A defocus curve of low-add bifocal IOLs

Figure 8.4 shows a defocus curve of low-add bifocal IOLs. The second focal point (b) is moved close to the far focal point (a). The dropping of visual acuity between both points is less than high-add multifocal IOLs. Therefore, identifying the best-possible visual acuity is more difficult than high-add multifocal IOLs. The final refraction should be at point a.

Fig. 8.5
A graph is titled Defocus Curve of tri-focal I O Ls, plots a line graph with two peaks, marked by arrows labeled a and b, indicating the focus points at different diopters. It ranges from 20 over 20 to 20 over 200 in visual acuity, set against diopters from positive 3.00 to negative 5.00.

A defocus curve of trifocal IOLs

Figure 8.5 shows a defocus curve of trifocal IOLs [14]. The intermediate focal point is not as distinct as the far (a) and near (b) focal points. Therefore, there are only two points of the best-possible acuity, but the dropping of visual acuity between these points is much less than bifocal IOLs. Again, identifying the best-possible visual acuity is more difficult than with bifocal IOLs. The final refraction should be at point a.

Refraction in the Presence of Extended-Depth-of-Focus (EdoF) IOL

Extended-depth-of-focus (EdoF) IOL technology has recently been introduced. It focuses incoming light into an extended longitudinal plane, rather than a focal point. Similar to phakic eyes with accommodation, there is a range of refraction that a patient can achieve their best-possible visual acuity. The final refraction should be on the most plus or least minus point of the best-possible visual acuity. Therefore, fogging technique with a plus lens is very useful in these cases.

Fig. 8.6
A graph depicts the Defocus Curve of extended depth of focus I O Ls. It plots visual acuity from 20 over 20 to 20 over 200 on the y-axis and diopters from positive 3.00 to negative 5.00 on the x-axis. A single peak labeled a indicates the extended focal plane, exhibiting the range of focus.

A defocus curve of extended-depth-of-focus (EdoF) IOLs

Figure 8.6 shows a defocus curve of extended-depth-for focus (EdoF) IOLs. Note that there is a range of refraction that can achieve their best-corrected visual acuity. This is the extended longitudinal focal plane of the lens. The final refraction should be at point a.

Summary

Identifying the end point of a subjective manifest refraction is an art. It requires proper technique to locate the correct far focal point. In pseudophakic eyes, the optic of the whole eye changes according to the type of IOL implanted in the eye.
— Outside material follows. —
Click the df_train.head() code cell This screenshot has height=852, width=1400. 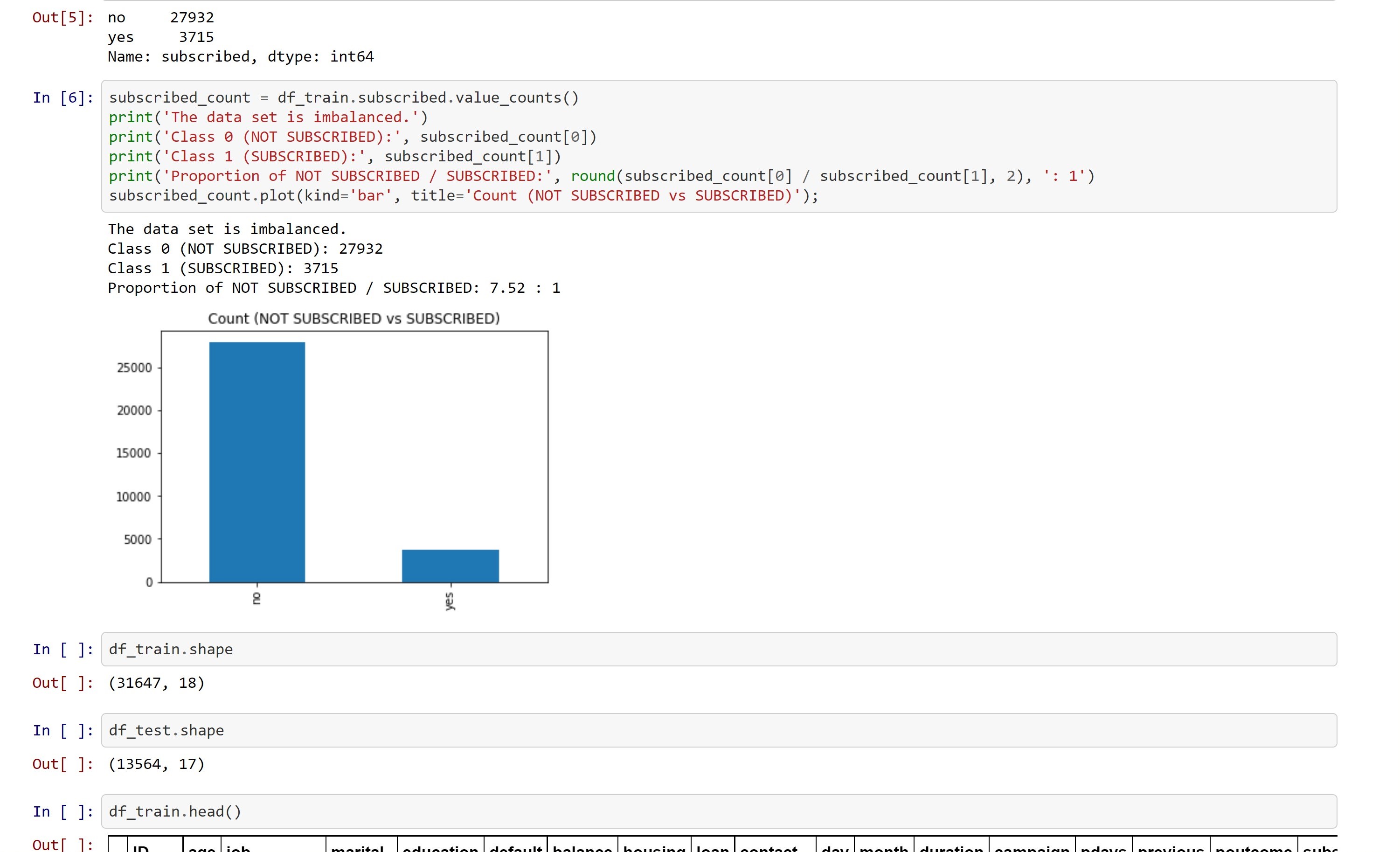719,812
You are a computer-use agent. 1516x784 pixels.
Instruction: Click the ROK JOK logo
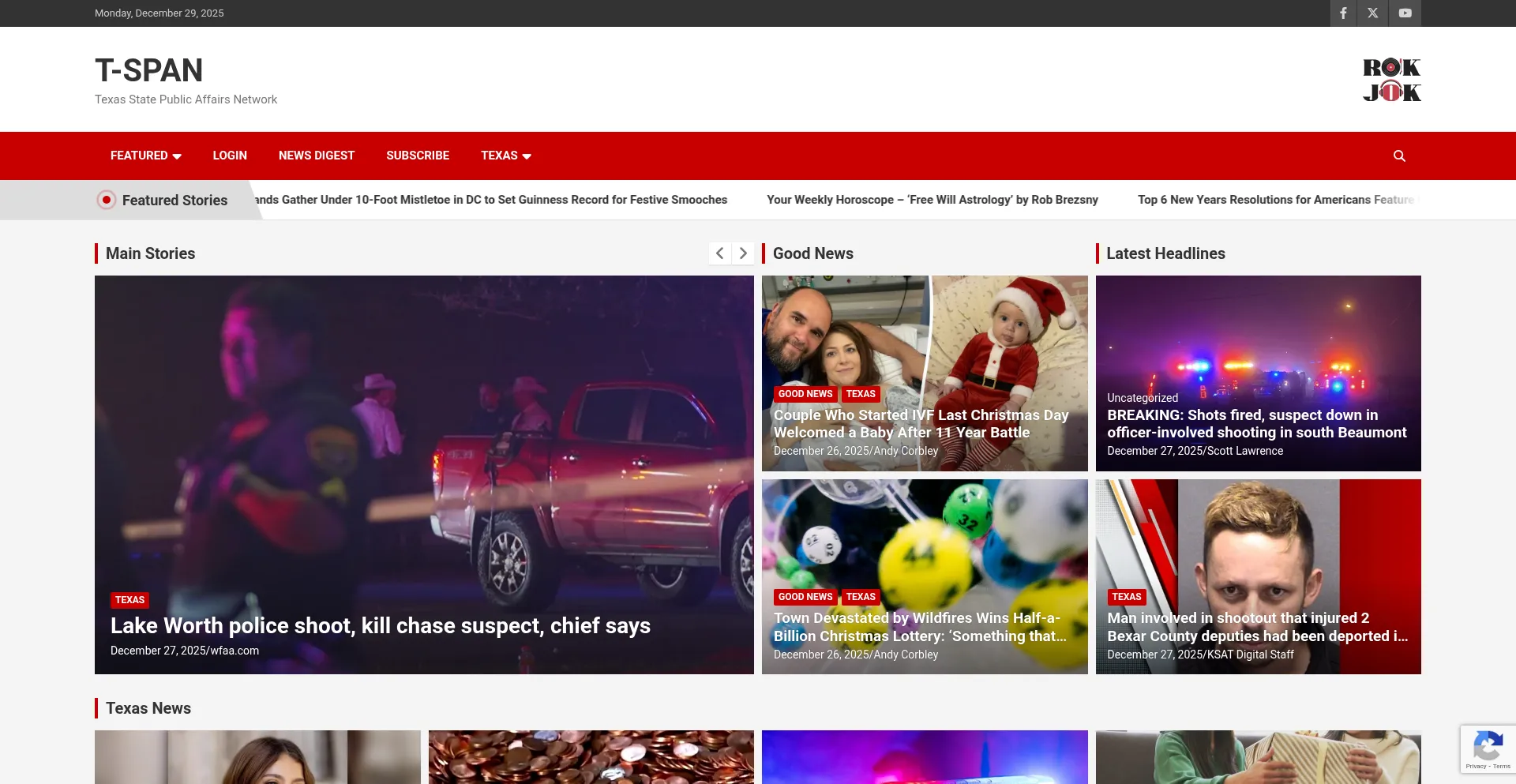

Various types of IOLs produce different ways of refracting light. Therefore, understanding the optics of the implanted IOL is very beneficial to performing the most accurate subjective manifest refraction in these patients. The defocus curve of the implanted IOL should be known before performing the subjective refraction. In general, the end point is always on the most plus or least minus refraction that results in the best-possible visual acuity in that eye. The visual acuity of 20/20 is not always the end point of refraction. Using a pinhole occluder over subjective refraction might be useful to confirm the best-possible corrected visual acuity. Therefore, it is important to understand clinical refraction in the pseudophakic eye to achieve the most accurate postoperative refraction.